- **Kutipan Teks**:
------------------------------

-->

Menerapkan Pencegahan Polusi Lingkungan Laut (Bagian 3)

PENCEMARAN & POLUSI DI LAUT

Pencemaran laut mengandung pengertian dimasukkannya oleh manusia, langsung atau tidak langsung, suatu bahan atau energi ke dalam lingkungan laut yang menghasilkan efek berbahaya bagi kesehatan manusia serta mengganggu aktivitas di laut

Contohnya: berbagai jenis sampah yang sampai ke laut seperti pestisida dan plastik, merupakan jenis sampah buatan manusia, sebagai zat asing yang muncul dan tidak ada di alam secara alami. Berbeda dengan beberapa bahan berikut ini memang ada dan disediakan di alam secara alami:
a. Bahan organik yang bisa terdegradasi;
b. Logam dari pengikisan batuan;
c. Minyak dari rekahan alam;
d. Bahan tersuspensi dari erosi;
e. Air panas dari sumber air panas; dan
f. Radioaktif dari alam

Sedangkan untuk kata “polusi” biasa digunakan untuk memberi arti khusus pada kerusakan lingkungan yang disebabkan oleh sampah yang dibuang ke laut. Sehingga Polusi Laut (Marine Pollution) sering diartikan sebagai  kerusakan lingkungan laut akibat masuknya berbagai jenis “sampah” buatan manusia yang tidak ada di alam sehingga menghasilkan efek berbahaya bagi ekologi manusia maupun bagi ekologi di laut itu sendiri.  

Sebagian besar sumber pencemaran laut berasal dari daratan, baik tertiup angin, terhanyut maupun melalui tumpahan. Berikut beberapa sumber polutan yang masuk ke laut.

a. Buangan Kapal 
Kapal dapat mencemari sungai dan samudera dalam banyak cara. Antara lain melalui tumpahan minyak, air penyaring dan residu bahan bakar. Polusi dari kapal dapat mencemari pelabuhan, sungai dan lautan. Kapal juga membuat polusi suara yang mengganggu kehidupan liar alam, dan air dari balast tank dapat menyebarkan ganggang/alga berbahaya dan spesies asing yang dapat mempengaruhi ekosistem lokal.
Salah satu kasus terburuk dari satu spesies invasif menyebabkan kerugian bagi suatu ekosistem, yang tampaknya tidak berbahaya salah satunya adalah ubur-ubur. Mnemiopsis leidyi, suatu spesies ubur-ubur yang tersebar, sehingga sekarang mendiami muara di banyak bagian dunia.
Pertama kali ditemukan pada tahun 1982, dan diduga telah dibawa ke Laut Hitam dalam air pemberat kapal (air balast). Populasi ubur-ubur melonjak secara eksponensial dan pada tahun 1988, hal tersebut mendatangkan malapetaka atas industri perikanan lokal.

b. Plastik 
Plastik telah menjadi masalah global. Sampah plastik yang dibuang, terapung dan terendap di lautan. 80% (delapan puluh persen) dari sampah di laut adalah plastik, sebuah komponen yang telah dengan cepat terakumulasi sejak akhir Perang Dunia II. Massa plastik di lautan diperkirakan yang menumpuk hingga seratus juta metrik ton.

------------------------------

- **Data Sumber**:

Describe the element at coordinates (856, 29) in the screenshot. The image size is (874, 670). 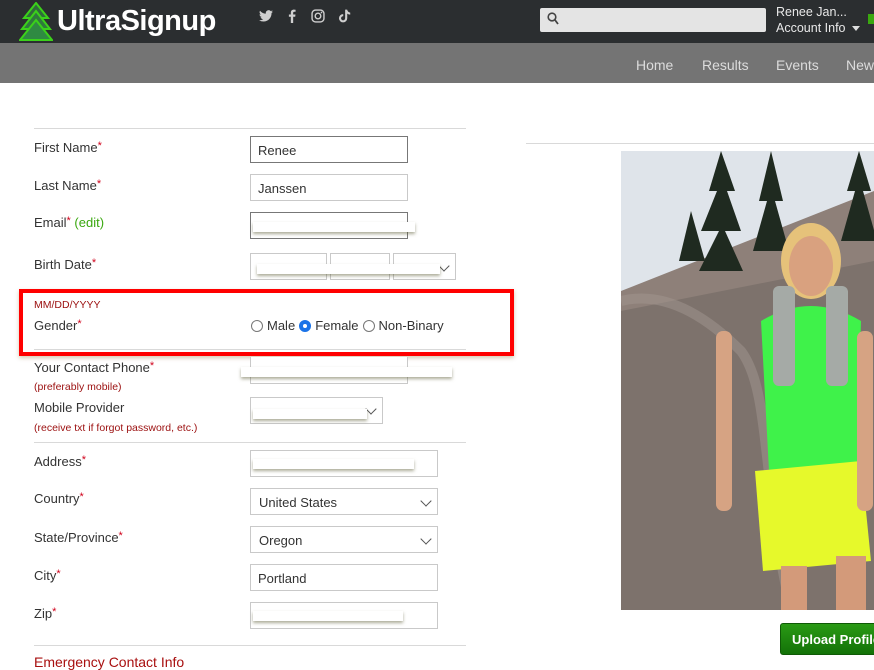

------------------------------

- **Tugas Latihan**:
A. Berapa persen sampah di laut yang berupa plastik menurut kutipan tentang pencemaran laut?
B. Ulangi bagian kutipan tentang pencemaran laut dengan tepat, dimulai dari "Sebagian besar sumber" dan berlanjut hingga "banyak bagian dunia.".

- **Jawaban Latihan**:
A. 80% (delapan puluh persen)

B.
Sebagian besar sumber pencemaran laut berasal dari daratan, baik tertiup angin, terhanyut maupun melalui tumpahan. Berikut beberapa sumber polutan yang masuk ke laut.

a. Buangan Kapal 
Kapal dapat mencemari sungai dan samudera dalam banyak cara. Antara lain melalui tumpahan minyak, air penyaring dan residu bahan bakar. Polusi dari kapal dapat mencemari pelabuhan, sungai dan lautan. Kapal juga membuat polusi suara yang mengganggu kehidupan liar alam, dan air dari balast tank dapat menyebarkan ganggang/alga berbahaya dan spesies asing yang dapat mempengaruhi ekosistem lokal.
Salah satu kasus terburuk dari satu spesies invasif menyebabkan kerugian bagi suatu ekosistem, yang tampaknya tidak berbahaya salah satunya adalah ubur-ubur. Mnemiopsis leidyi, suatu spesies ubur-ubur yang tersebar, sehingga sekarang mendiami muara di banyak bagian dunia.